The very title of the exhibition, the last days in Galliate, harks back to the artist’s research into the work of Franca Helg, alluded to in the name of the place overlooking Lake Varese and the Alpine foothills, where Helg had planned and built a family house for her parents—one of the few examples of her building projects signed independently of her studio—and the place where she was to spend the final years of her life. However, the title also refers to another avant-garde figure, the Cuban designer Clara Porset who spent the last years of her life in the Chimalistac district of Mexico City—whose research was at the core of a former exhibition Antunes held at at the Kunsthalle in Basel in 2013, titled the last days in chimalistac.

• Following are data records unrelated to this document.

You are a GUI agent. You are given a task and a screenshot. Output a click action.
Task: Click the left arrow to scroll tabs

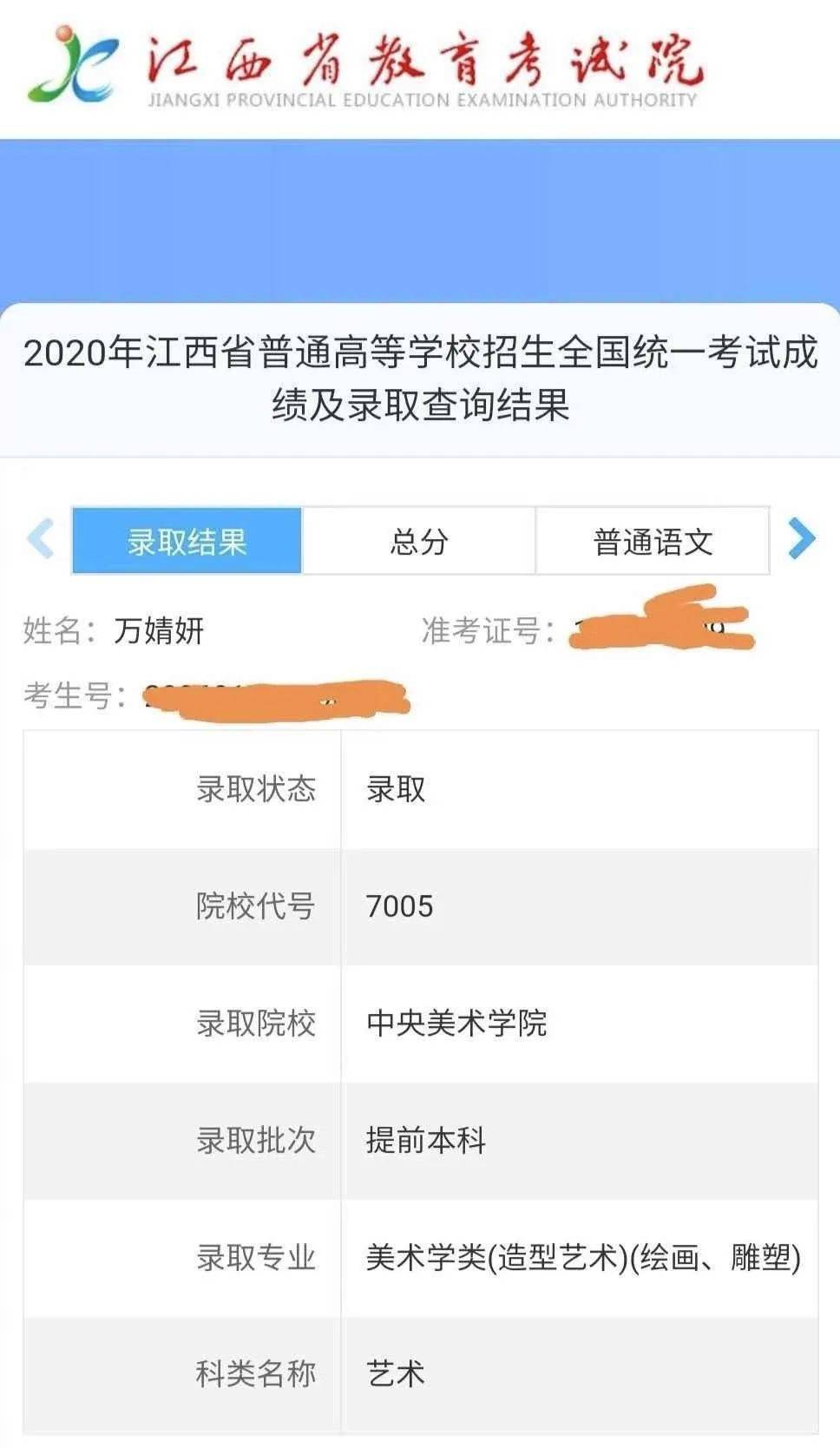[x=41, y=539]
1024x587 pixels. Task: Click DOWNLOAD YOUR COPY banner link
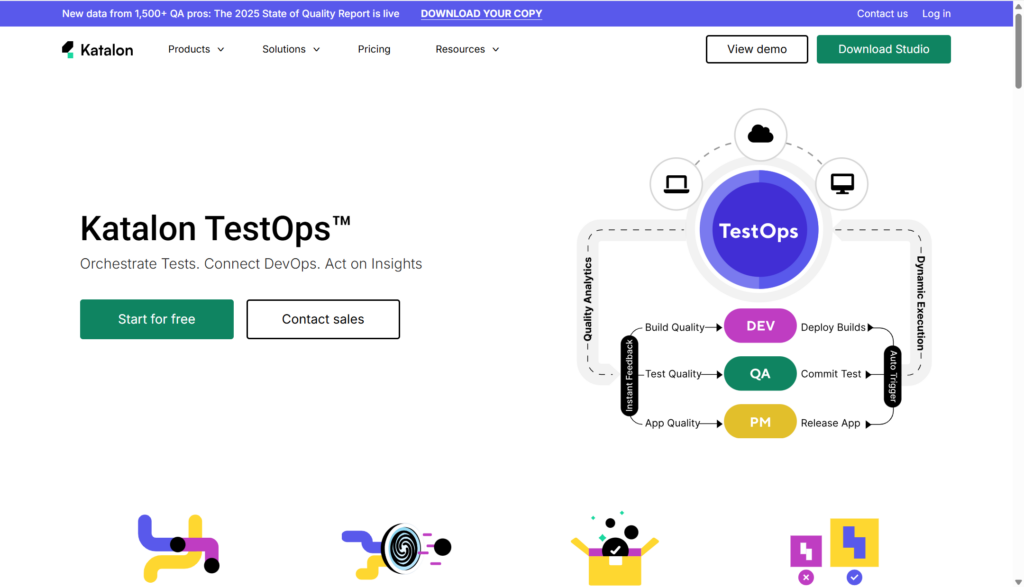click(x=481, y=14)
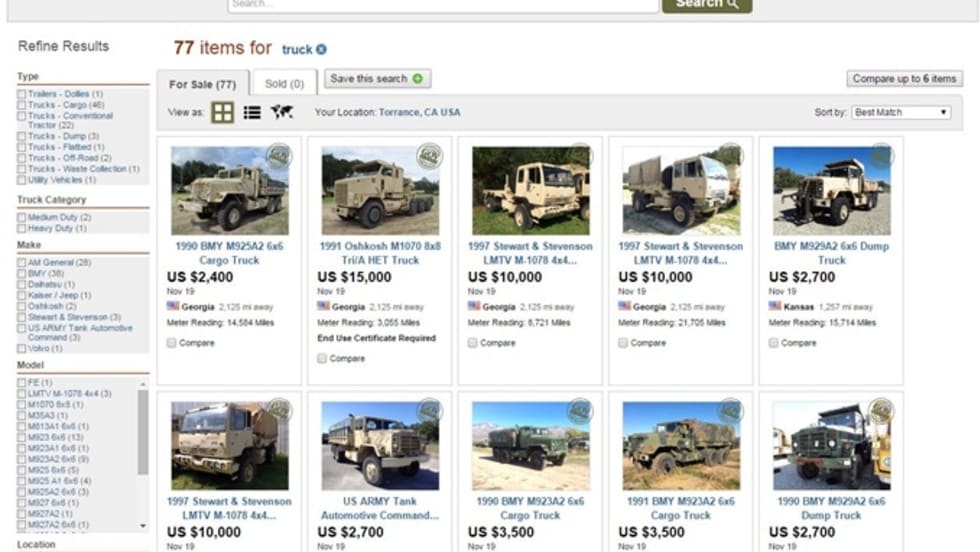Image resolution: width=980 pixels, height=552 pixels.
Task: Remove the 'truck' search term with the x icon
Action: pos(321,49)
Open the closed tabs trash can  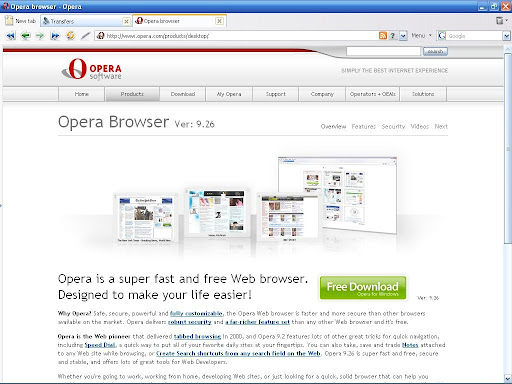[x=500, y=21]
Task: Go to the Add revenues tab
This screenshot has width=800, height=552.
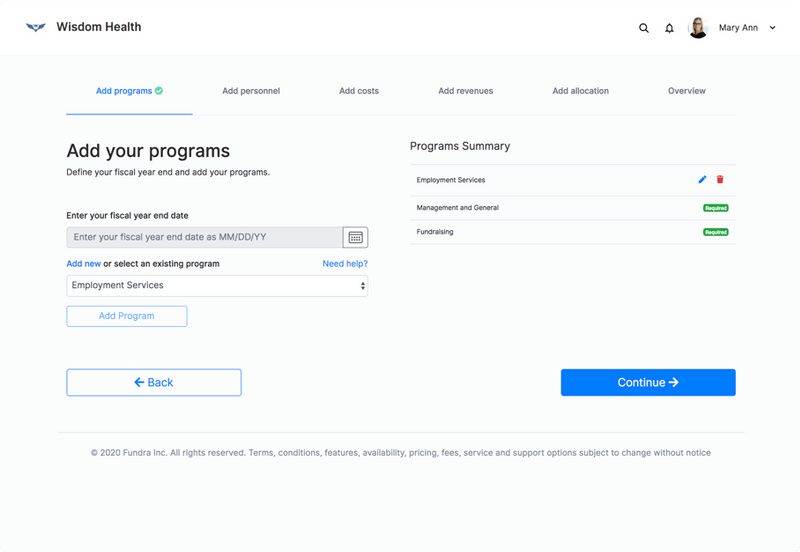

The exhibition is accompanied by a bilingual catalogue designed by the London graphic arts studio A Practice for Everyday Life (APFEL) and published by Pirelli HangarBicocca with Mousse Publishing. In addition to a rich iconographic apparatus tracing back over the various phases of study and preparation for the Milan exhibition in the photography of Heinz Peter Knes—who followed the artist around to the various site inspections required for the exhibition—in the Shed, the catalogue includes contributions by Briony Fer, Tom McDonough, Antonio Piva as well as a conversation between Leonor Antunes and Roberta Tenconi.